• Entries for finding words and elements
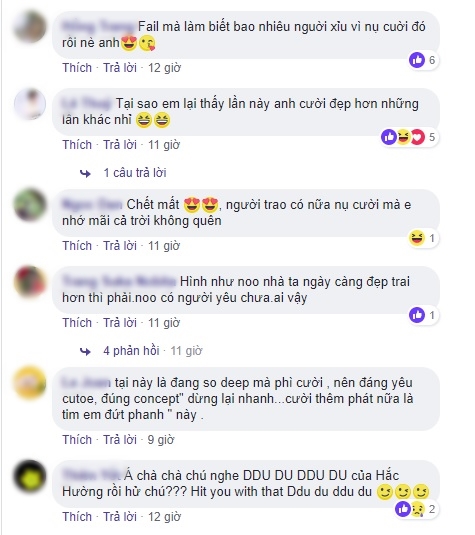Screen dimensions: 475x535
Task: Click Thích under the 'Chết mất' comment
Action: (x=77, y=246)
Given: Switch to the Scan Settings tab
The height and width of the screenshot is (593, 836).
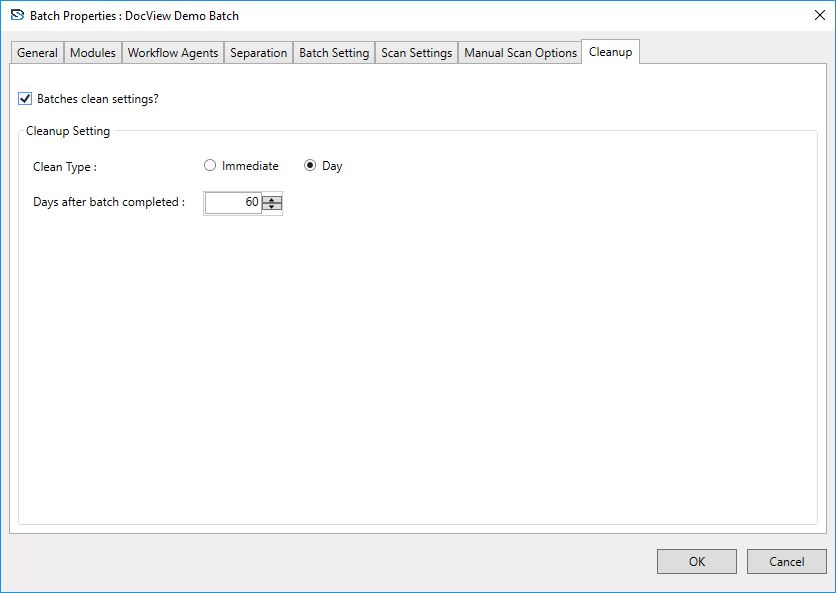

• The request
Put the rows above into a JSON list of strings, one string per line, skipping blank lines. Leave the pictures out of the answer.

• Answer
[
  "Screen dimensions: 475x535",
  "Task: Click Thích under the 'Chết mất' comment",
  "Action: (x=77, y=246)",
  "Given: Switch to the Scan Settings tab",
  "The height and width of the screenshot is (593, 836)."
]